The four most commonly used liquidity measurements are the liquidity ratio, cash flow modeling, the net non-core funding dependency ratio and funding concentrations. Can you guess which among these is “the good,” which is “the bad,” and which is “the ugly?”
If you said, the good ones are the liquidity ratio and cash flow modeling, you are correct! For more details on these good measures, please see our full whitepaper. Another good resource for credit unions looking at liquidity is the liquidity section of the National Credit Union Administration’s examiner’s guide.
The “bad” measure listed here is funding concentrations. Why I think it is bad may not be immediately apparent. Monitoring funding concentrations is extremely valuable and should be part of any sound funds-management program. All credit unions should monitor their sources of funds, understand the risks of each source and set targets for their funding composition. Furthermore, institutions using non-core funding sources should also set individual and aggregate limits for their use.
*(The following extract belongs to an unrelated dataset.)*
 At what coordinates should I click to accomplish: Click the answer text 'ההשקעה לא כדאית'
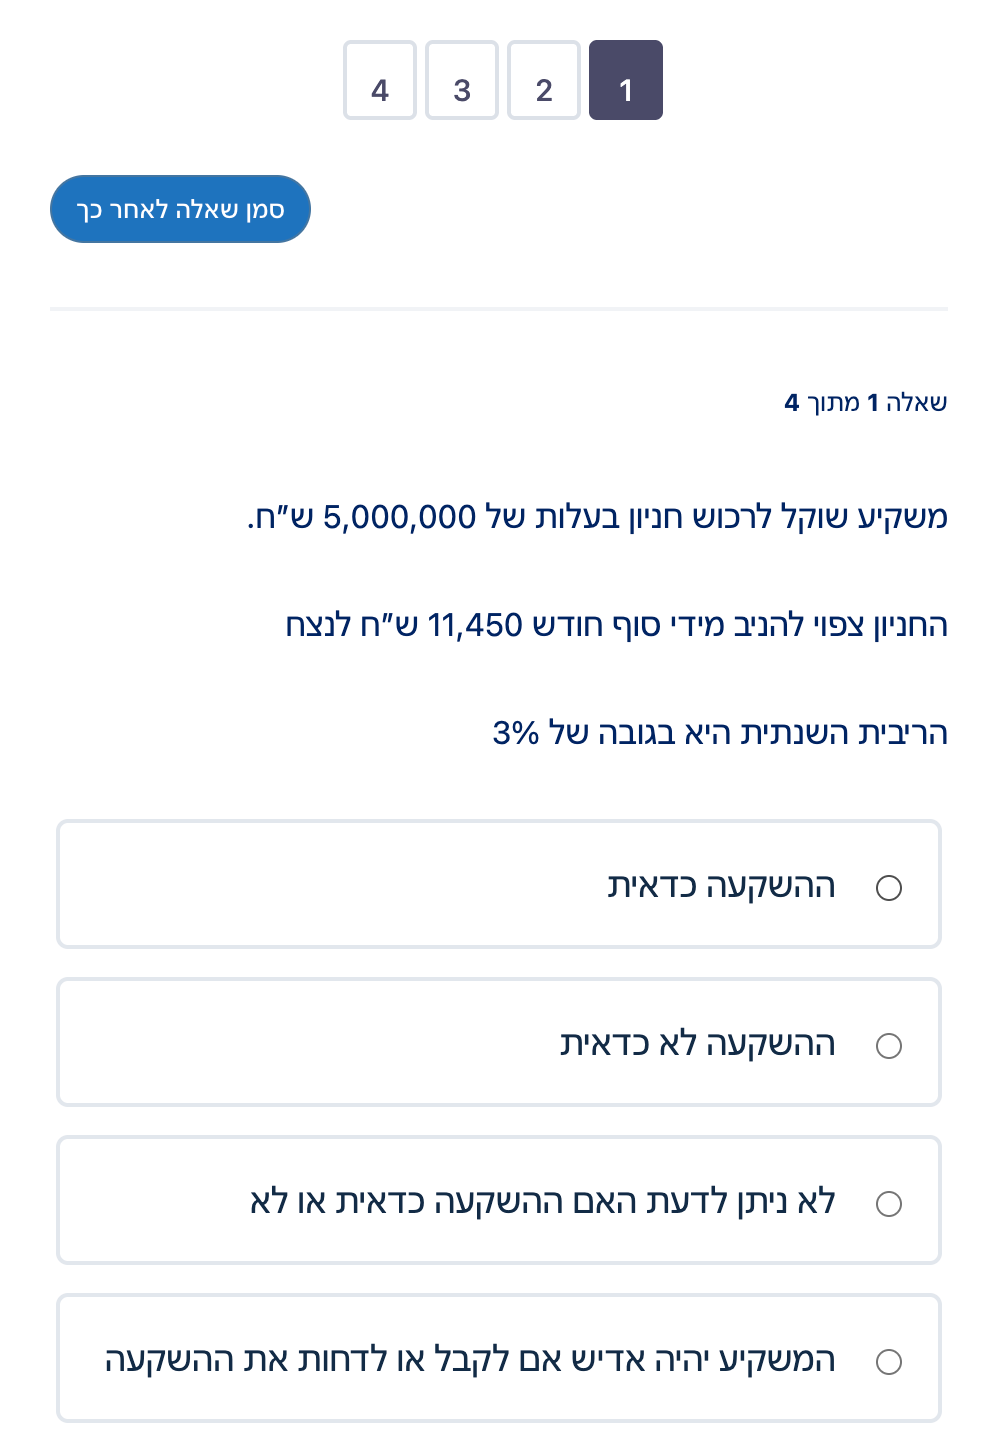point(697,1044)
Where “the bad” comes into play is with the liberties regulators sometimes take with what should be considered as non-core funding sources.
For the most part, both credit union managers and examiners agree that non-core funding sources include brokered deposits, internet deposits, correspondent and Federal Home Loan Bank borrowings, and in some cases, large or uninsured deposits. However, examiners have recently expanded the traditional view of non-core liabilities and coined a new term, “potentially volatile funding sources.”